The latest figures show that, of the total earnings from leather in financial year 18, the Export Promotion Bureau (EPB) calculated that leather products earned $336.8 million – a year-on-year fall of 27% – even if leather footwear bucked the downward trend, growing by over 5% to $565.6 million in the last fiscal year.
Leather accounts for 3% of total Bangladeshi exports, bringing in $1.08bn for the fiscal year 2018. However the relocation scheme, which has seen tanneries moved out of Hazaribagh in Old Dhaka to new, purpose-built parks such as the one at Savar Leather Industrial Park to the north of Dhaka, has slowed production while the moves take pace.
"The majority of factories are yet to resume manufacturing since the relocation,” Md Shakawat Ullah, the general secretary of the Bangladesh Tanners Association (BTA), told the Dhaka Tribune.

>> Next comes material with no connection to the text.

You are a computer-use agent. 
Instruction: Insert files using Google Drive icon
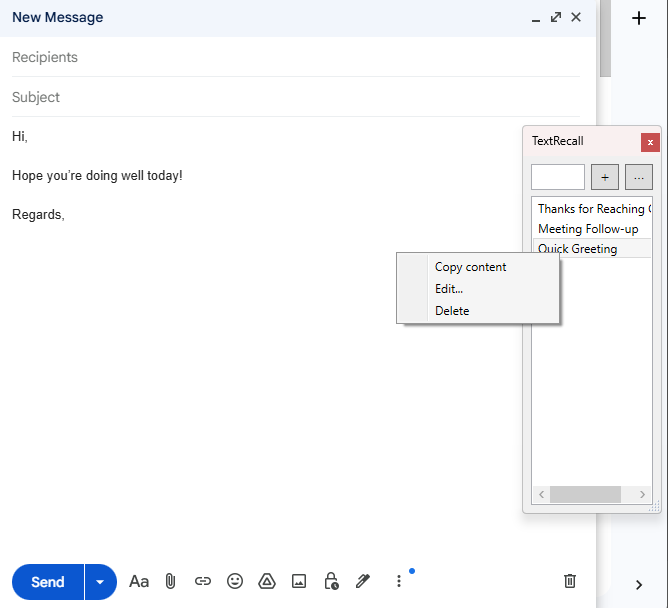(x=267, y=581)
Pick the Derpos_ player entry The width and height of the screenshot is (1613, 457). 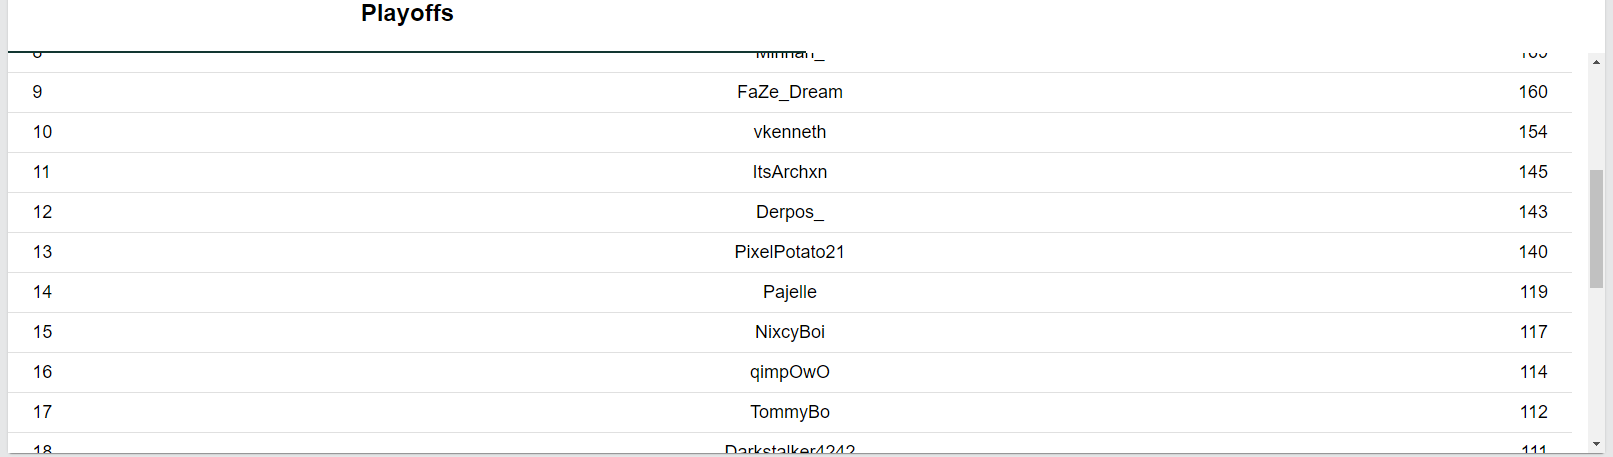point(790,212)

"So far only 110 tanneries have restarted production [and] because of that, the production rate is low and that is why export earnings were lower.”
The export figures weren’t helped by continued growth in the popularity of rexine – a strong coated cloth which imitates leather and is especially useful for upholstery and bookbinding.
"Rexine and synthetic products are grabbing the market of leather products as they cost less," said MA Majed, an adviser to Bangladesh Finished Leather, Leather Goods and Footwear Exporters Association.